Sekiro: Shadows Die Twice è il nuovo titolo creato da FromSoftware e pubblicato da Activision per PlayStation 4, Xbox One e PC; un gioco in grado di dare parecchio filo da torcere al più difficile dei Souls.

Trama

Parlando di FromSoftware la prima cosa che viene in mente è sicuramente la serie di titoli che ha dato origine ai cosiddetti “soulslike”, di cui capostipite Demon’s Souls. Tutti i “Souls” e Bloodborne hanno da sempre mostrato una particolarità sulla narrazione: si trattava infatti di giochi dalla trama principale ridotta all’osso ma con una corposa “lore” ricca ed approfondita che faceva da contorno a tutto il contesto di gioco. Dunque, nulla veniva esplicitamente spiegato ma andava compreso via via dal giocatore mediante dialoghi con NPC, descrizioni di oggetti e molto altro.

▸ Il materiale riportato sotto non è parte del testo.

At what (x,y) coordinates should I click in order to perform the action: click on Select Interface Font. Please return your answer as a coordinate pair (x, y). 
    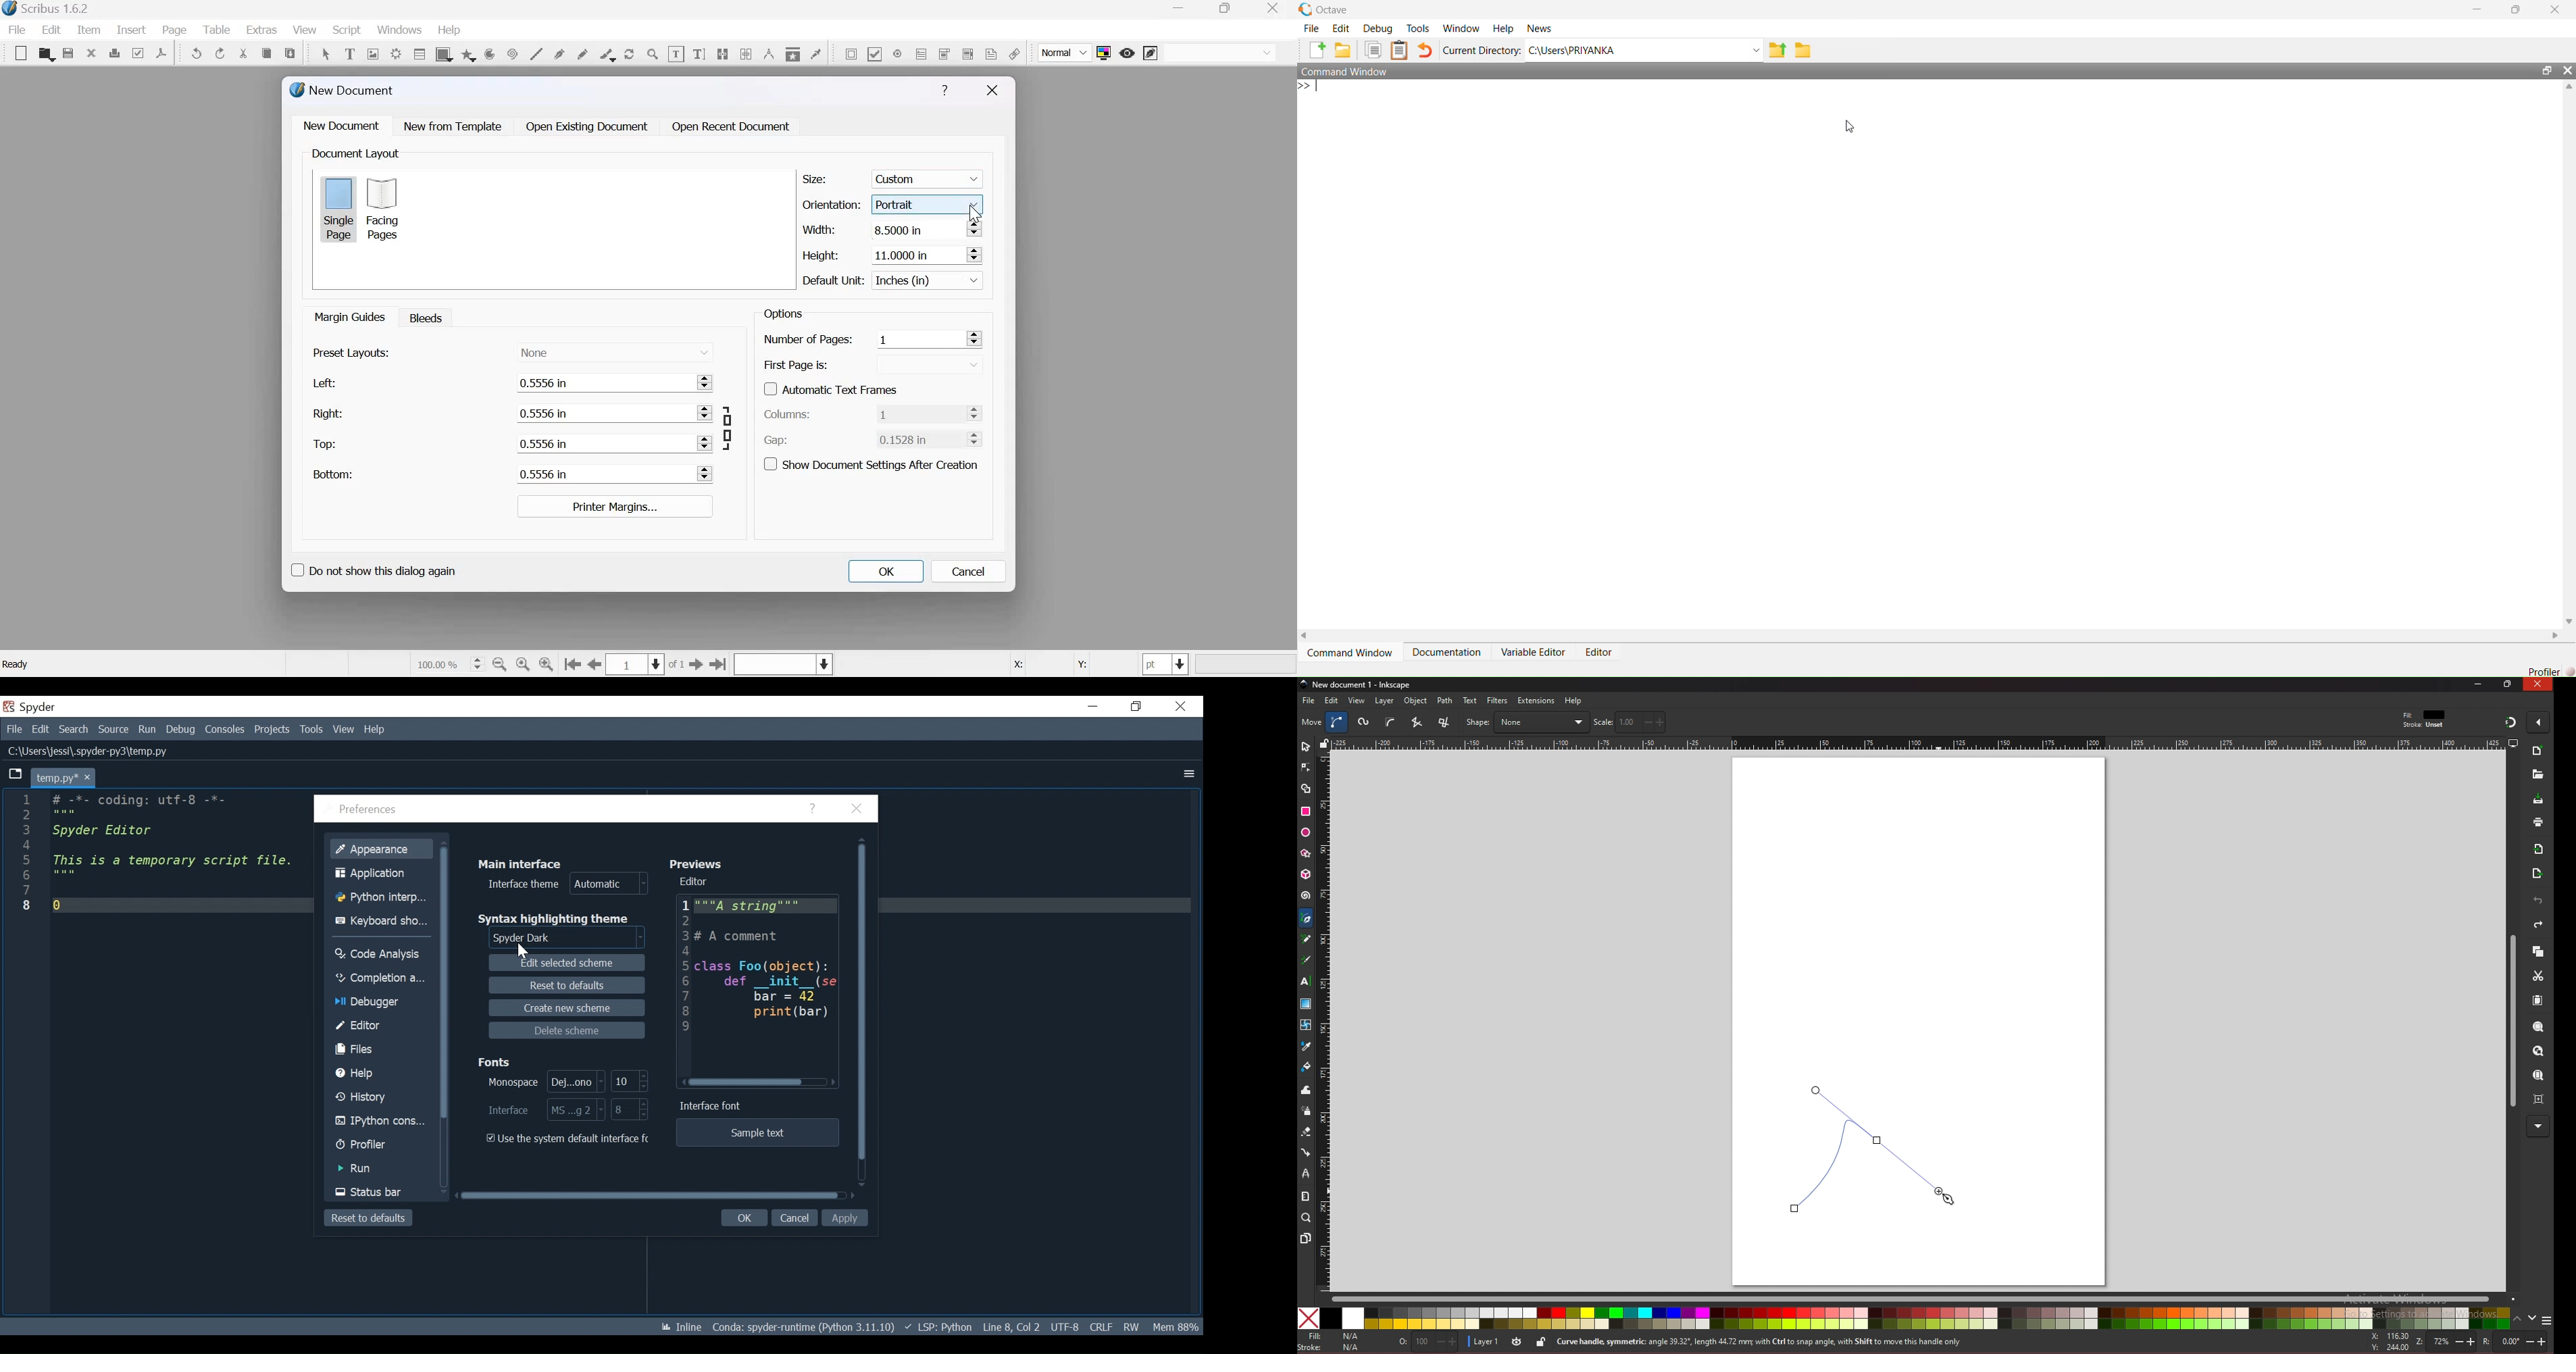
    Looking at the image, I should click on (543, 1110).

Sekiro: Shadows Die Twice si discosta in buona misura da questa consuetudine mostrandoci una trama principale più ricca del solito, senza però privare gli appassionati di un’interessante lore di contorno. Il gioco ci porterà infatti nel Giappone feudale mettendoci nei panni di uno Shinobi senza nome, definito da molti Lupo, raccolto da giovane sul campo di battaglia ed addestrato per diventare un guerriero perfetto e leale. Saremo messi al servizio di Kuro, unico discendente di un antico clan e figlio adottivo del ministro Hirata del clan degli Ashina. Dopo essere stato rapito dal clan Ashina sarà nostro compito salvarlo per poi decidere di aiutarlo nella sua ardua impresa.

Avremo così a che fare con numerosi personaggi secondari (e con le loro relative quest secondarie), lunghi dialoghi, cut-scenes ed interessanti descrizioni del più disparato degli oggetti, il tutto per dare grande risalto ad una trama che riesce a trovare il suo perché ammaliando ed intrattenendo il giocatore, nonostante non brilli per originalità. Infine giungeremo ad uno dei ben quattro finali presenti.

 

Gameplay

Sekiro: Shadows Die Twice mostra senz’ombra di dubbio un gameplay più ricco e profondo di ogni suo predecessore. Il tutto, però, richiederà al giocatore un piccolo sforzo aggiuntivo per riuscire ad apprendere alla perfezione ogni suo segreto; ed è proprio in questo che risiede gran parte della difficoltà del titolo, nel riuscire ad abituarsi ad un gameplay con una moltitudine di elementi di cui tener conto e da sfruttare per sopravvivere nel più duro dei combattimenti. Il tutto con una fluidità ed una rapidità di gioco a dir poco stupenda.

Con quanto detto sin’ora non intendiamo dire che il gioco sia fondamentalmente semplice, anzi, tutt’altro!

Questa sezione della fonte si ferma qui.